Copy out the lines between the one holding "This screenshot has height=288, width=566." and the one holding "This screenshot has width=218, height=163.", inclusive, changing "button" to "control" and leaving everything else untouched.

Start of DATA PROVIDED

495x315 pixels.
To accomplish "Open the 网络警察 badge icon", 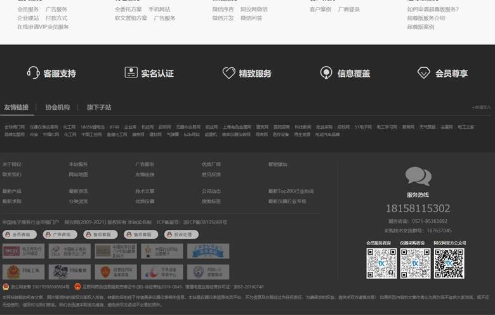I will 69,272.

End of DATA PROVIDED
Start of DATA PROVIDED

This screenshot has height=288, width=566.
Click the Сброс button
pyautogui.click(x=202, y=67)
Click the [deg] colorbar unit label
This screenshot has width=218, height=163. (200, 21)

End of DATA PROVIDED

RESULT FOR THIS TASK:
This screenshot has height=288, width=566.
Click the Сброс control
pyautogui.click(x=202, y=67)
Click the [deg] colorbar unit label
This screenshot has width=218, height=163. (200, 21)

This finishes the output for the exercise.